EXCERPTED PASSAGE —

┄┄┄┄┄┄┄┄┄┄┄┄┄┄┄┄┄┄┄┄

Montréal, January 27, 2020
Press Release
Hydro-Québec: Low-carbon EnergyEnergyzt Study Paid For the Gas Industry: Forget Climate Change and Keep Using Dirty Power
Today saw the release by the Independent Power Producers of New York (IPPNY) and Sierra Club of yet another Energyzt “analysis” on Hydro-Québec’s energy. It’s not the first time this consultant has been hired by the fossil fuel industry to discredit a clean energy generator. But maybe in this case IPPNY’s consultant should have asked Hydro-Québec for the right figures, because they’ve gotten a lot of things wrong. Here are a few of the most outrageous tidbits:
- First, the very ironic statement “CHPE will not result in reduced global emissions”. Irony #1 because it comes from the fossil fuel industry, which is creating these carbon emissions in the first place. Irony #2 because they’re talking about North America’s largest generator of clean, renewable energy, providing 100% low-carbon power to its markets. The truth: Hydro-Québec’s exports displace dirty fossil fuel generation, close to 8 million metric tons in 2018 alone – that’s like taking 2 million cars off the roads.

┄┄┄┄┄┄┄┄┄┄┄┄┄┄┄┄┄┄┄┄

EXERCISE 1 — Transcribe the records from the start through the line containing "Action: [34, 375]", leaving out the pictures.

┄┄┄┄┄┄┄┄┄┄┄┄┄┄┄┄┄┄┄┄

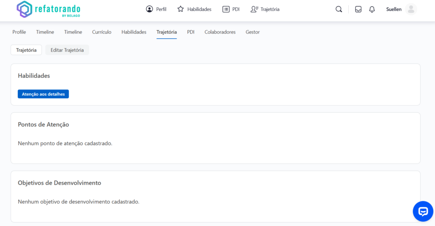435x226 pixels.
Task: Open the inbox tray icon
Action: pyautogui.click(x=358, y=9)
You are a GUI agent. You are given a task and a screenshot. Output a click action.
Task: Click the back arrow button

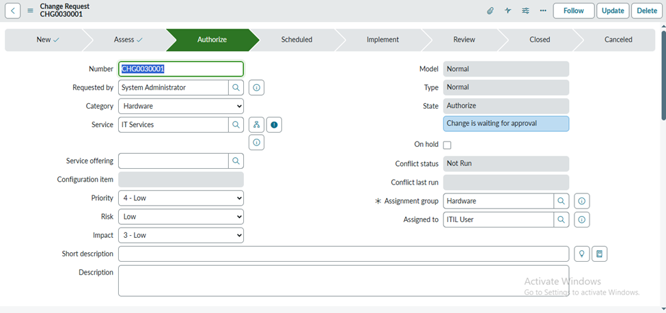[13, 10]
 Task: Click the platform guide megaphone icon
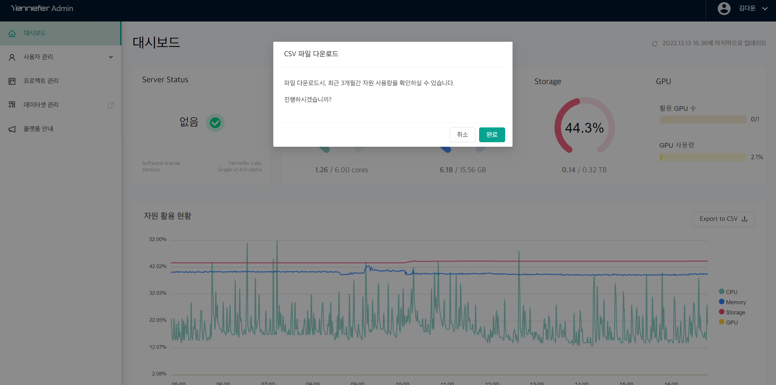(12, 129)
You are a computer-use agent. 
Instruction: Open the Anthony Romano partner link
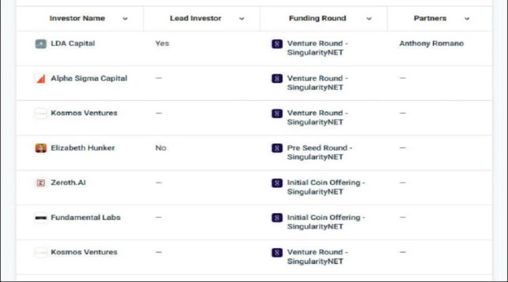[432, 43]
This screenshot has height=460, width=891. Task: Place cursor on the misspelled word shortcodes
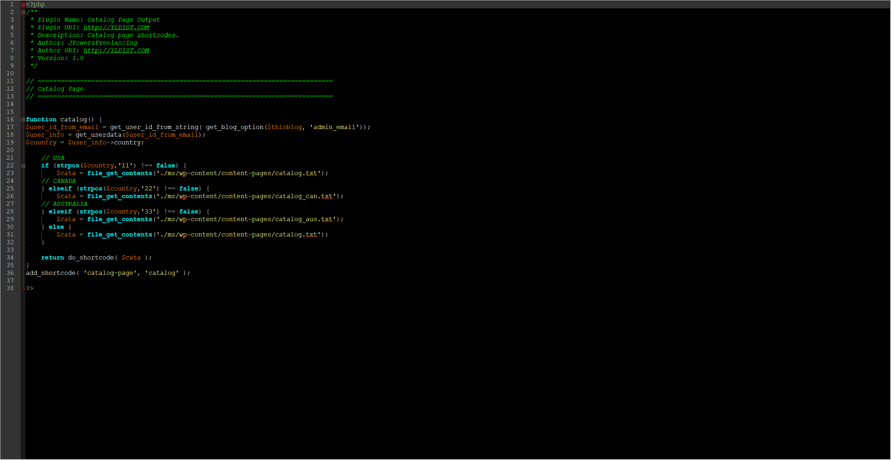pyautogui.click(x=156, y=35)
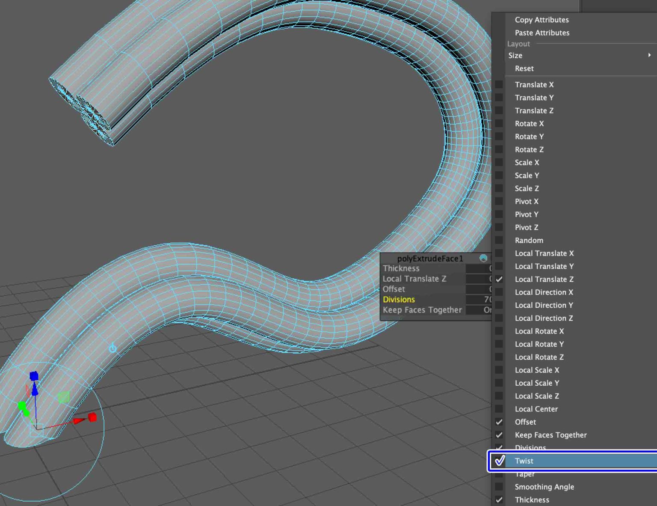
Task: Click the blue cube handle atop the manipulator
Action: [34, 375]
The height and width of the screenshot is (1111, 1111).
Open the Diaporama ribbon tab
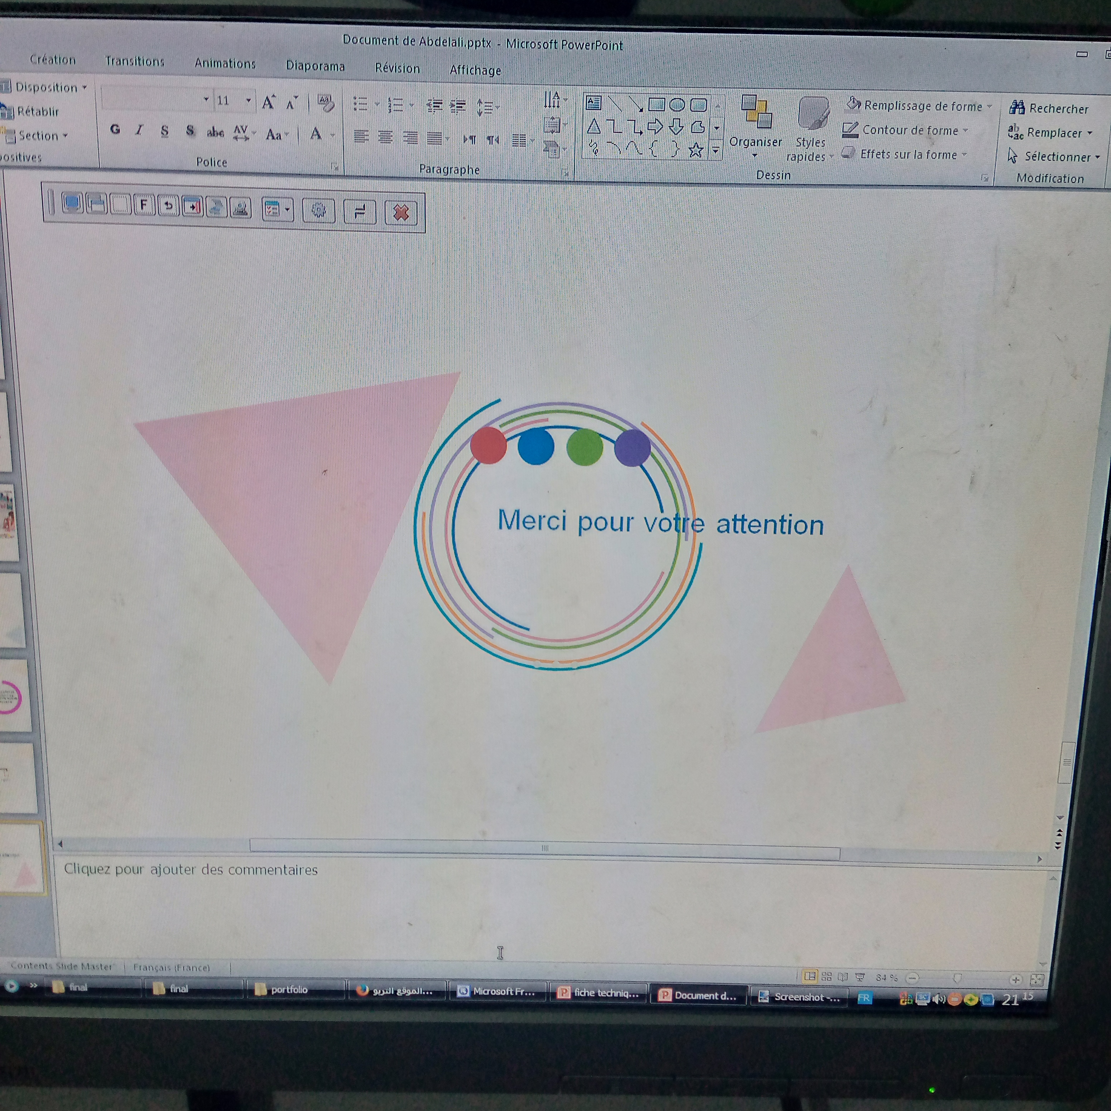tap(315, 66)
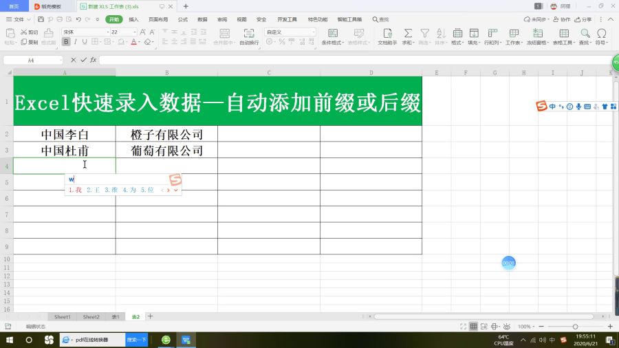Switch to the 插入 ribbon tab
The width and height of the screenshot is (619, 348).
(133, 19)
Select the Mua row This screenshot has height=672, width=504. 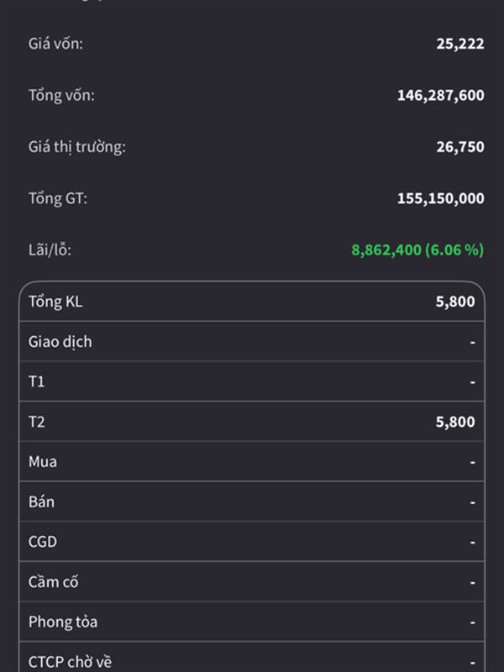[x=252, y=461]
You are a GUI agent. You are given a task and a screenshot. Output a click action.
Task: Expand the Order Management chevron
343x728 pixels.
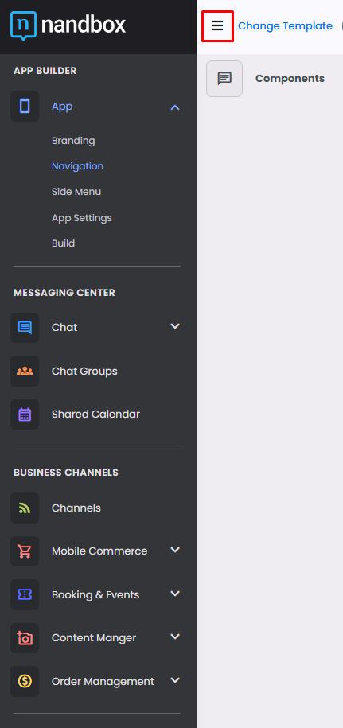pyautogui.click(x=175, y=680)
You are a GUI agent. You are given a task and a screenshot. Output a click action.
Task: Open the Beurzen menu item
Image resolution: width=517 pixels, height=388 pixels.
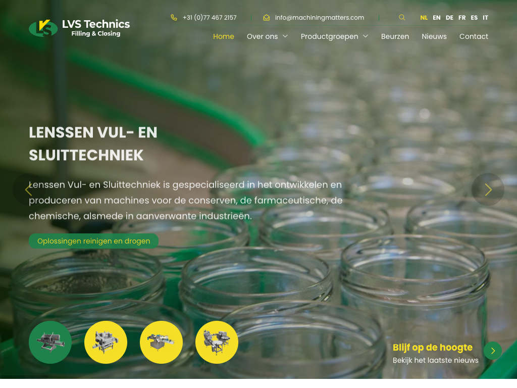tap(395, 36)

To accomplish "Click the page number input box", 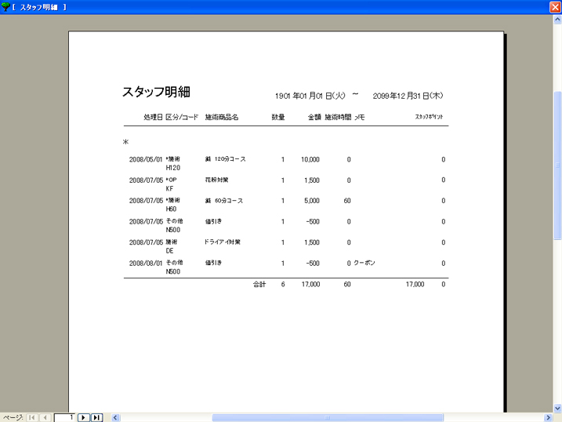I will point(65,417).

┄┄┄┄┄┄┄┄┄┄┄┄┄┄┄┄┄┄┄┄

EXERCISE 2 — Restate the Hydro-Québec press release word for word.

EXERCISE ANSWER 1 —
435x226 pixels.
Task: Open the inbox tray icon
Action: pyautogui.click(x=358, y=9)
You are a GUI agent. You are given a task and a screenshot. Output a click action.
Task: Click the back arrow button

[13, 10]
 Task: Click the platform guide megaphone icon
(12, 129)
You are a computer-use agent. 
Instruction: Open the Anthony Romano partner link
[432, 43]
This screenshot has height=460, width=891. Task: Place cursor on the misspelled word shortcodes
pyautogui.click(x=156, y=35)
Task: Click the blue cube handle atop the manipulator
Action: [34, 375]

EXERCISE ANSWER 2 —
Montréal, January 27, 2020
Press Release
Hydro-Québec: Low-carbon EnergyEnergyzt Study Paid For the Gas Industry: Forget Climate Change and Keep Using Dirty Power
Today saw the release by the Independent Power Producers of New York (IPPNY) and Sierra Club of yet another Energyzt “analysis” on Hydro-Québec’s energy. It’s not the first time this consultant has been hired by the fossil fuel industry to discredit a clean energy generator. But maybe in this case IPPNY’s consultant should have asked Hydro-Québec for the right figures, because they’ve gotten a lot of things wrong. Here are a few of the most outrageous tidbits:
- First, the very ironic statement “CHPE will not result in reduced global emissions”. Irony #1 because it comes from the fossil fuel industry, which is creating these carbon emissions in the first place. Irony #2 because they’re talking about North America’s largest generator of clean, renewable energy, providing 100% low-carbon power to its markets. The truth: Hydro-Québec’s exports displace dirty fossil fuel generation, close to 8 million metric tons in 2018 alone – that’s like taking 2 million cars off the roads.